*What the task asks:* Lines from the material below that hold the string "toolbar" are what is needed; copy each of them.

>>>

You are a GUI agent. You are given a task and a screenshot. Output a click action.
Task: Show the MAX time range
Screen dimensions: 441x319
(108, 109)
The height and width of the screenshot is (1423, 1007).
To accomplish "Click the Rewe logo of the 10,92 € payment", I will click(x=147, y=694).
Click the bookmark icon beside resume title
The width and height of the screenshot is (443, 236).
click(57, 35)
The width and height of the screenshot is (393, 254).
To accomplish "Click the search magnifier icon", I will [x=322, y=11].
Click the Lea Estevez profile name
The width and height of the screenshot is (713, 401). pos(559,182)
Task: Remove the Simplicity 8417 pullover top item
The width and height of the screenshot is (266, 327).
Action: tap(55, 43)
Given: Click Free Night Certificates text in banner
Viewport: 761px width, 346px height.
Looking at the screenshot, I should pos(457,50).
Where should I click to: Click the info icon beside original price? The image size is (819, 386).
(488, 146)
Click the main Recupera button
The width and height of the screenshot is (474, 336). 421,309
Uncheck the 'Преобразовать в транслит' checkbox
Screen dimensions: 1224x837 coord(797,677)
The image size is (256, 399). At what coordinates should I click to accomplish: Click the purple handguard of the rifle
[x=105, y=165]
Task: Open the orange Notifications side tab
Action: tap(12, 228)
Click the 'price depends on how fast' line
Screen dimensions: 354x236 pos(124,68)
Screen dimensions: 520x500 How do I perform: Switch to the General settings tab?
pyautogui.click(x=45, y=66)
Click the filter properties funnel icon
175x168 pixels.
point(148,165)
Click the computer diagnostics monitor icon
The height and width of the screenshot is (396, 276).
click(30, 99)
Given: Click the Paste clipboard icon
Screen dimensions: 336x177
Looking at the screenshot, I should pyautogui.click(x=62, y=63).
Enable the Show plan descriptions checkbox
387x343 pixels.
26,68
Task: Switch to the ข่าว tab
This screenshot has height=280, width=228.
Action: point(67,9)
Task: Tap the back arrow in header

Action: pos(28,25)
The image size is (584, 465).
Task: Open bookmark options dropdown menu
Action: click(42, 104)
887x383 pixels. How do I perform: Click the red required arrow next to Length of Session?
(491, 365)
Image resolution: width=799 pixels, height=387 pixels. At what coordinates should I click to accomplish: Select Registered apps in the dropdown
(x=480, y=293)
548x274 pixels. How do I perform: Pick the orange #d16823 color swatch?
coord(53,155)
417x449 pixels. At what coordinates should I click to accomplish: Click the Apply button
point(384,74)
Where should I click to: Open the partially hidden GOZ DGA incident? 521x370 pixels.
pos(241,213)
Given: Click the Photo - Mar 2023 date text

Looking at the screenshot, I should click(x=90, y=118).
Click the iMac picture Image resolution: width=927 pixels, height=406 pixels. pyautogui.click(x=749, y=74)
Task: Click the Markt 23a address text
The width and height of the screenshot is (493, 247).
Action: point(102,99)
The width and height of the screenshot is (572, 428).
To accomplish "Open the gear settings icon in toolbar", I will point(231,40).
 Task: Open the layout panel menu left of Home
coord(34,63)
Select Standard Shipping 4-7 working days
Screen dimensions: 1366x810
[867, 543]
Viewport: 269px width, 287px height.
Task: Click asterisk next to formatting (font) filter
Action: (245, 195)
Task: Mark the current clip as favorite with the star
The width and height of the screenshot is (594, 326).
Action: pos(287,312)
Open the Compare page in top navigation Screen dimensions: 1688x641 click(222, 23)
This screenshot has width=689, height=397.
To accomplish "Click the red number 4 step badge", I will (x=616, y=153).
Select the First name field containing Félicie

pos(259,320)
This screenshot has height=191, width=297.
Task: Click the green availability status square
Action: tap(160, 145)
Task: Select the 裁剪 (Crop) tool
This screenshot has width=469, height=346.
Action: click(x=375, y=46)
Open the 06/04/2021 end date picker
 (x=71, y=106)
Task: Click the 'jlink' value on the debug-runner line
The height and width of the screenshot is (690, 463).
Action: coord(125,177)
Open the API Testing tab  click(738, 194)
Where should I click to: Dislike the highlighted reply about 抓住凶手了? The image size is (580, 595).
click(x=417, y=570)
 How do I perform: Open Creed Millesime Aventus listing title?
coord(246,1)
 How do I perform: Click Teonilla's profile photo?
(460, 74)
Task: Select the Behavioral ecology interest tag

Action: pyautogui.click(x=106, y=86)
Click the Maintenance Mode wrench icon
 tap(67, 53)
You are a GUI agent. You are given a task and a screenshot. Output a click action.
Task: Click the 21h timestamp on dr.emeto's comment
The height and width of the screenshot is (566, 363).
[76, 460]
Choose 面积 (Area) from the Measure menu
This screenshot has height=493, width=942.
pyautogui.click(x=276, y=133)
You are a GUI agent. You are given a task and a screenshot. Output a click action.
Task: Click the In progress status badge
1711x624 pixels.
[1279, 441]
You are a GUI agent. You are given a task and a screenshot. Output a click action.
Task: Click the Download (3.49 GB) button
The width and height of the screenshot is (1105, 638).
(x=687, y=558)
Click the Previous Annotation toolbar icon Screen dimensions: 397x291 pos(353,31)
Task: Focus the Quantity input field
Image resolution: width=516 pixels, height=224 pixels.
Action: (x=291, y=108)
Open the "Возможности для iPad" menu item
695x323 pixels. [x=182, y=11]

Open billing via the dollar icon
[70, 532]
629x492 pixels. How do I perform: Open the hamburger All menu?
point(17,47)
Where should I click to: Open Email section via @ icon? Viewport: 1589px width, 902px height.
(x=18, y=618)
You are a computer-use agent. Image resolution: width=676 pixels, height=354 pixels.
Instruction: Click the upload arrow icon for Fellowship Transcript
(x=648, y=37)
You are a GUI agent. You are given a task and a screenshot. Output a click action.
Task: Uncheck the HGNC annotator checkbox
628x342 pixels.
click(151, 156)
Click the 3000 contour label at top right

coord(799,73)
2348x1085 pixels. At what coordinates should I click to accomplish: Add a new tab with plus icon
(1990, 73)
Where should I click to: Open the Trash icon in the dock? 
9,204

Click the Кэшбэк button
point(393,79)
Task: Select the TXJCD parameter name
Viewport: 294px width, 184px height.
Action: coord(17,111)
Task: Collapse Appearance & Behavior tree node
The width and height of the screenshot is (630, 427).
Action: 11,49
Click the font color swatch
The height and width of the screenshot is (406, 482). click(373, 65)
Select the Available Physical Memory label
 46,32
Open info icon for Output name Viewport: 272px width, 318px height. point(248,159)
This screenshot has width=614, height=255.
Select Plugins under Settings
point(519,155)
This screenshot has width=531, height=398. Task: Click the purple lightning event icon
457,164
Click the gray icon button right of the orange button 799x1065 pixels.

<<<

*Exercise answer:*
To accomplish "Open the gear settings icon in toolbar", I will point(231,40).
Click the Previous Annotation toolbar icon Screen dimensions: 397x291 pos(353,31)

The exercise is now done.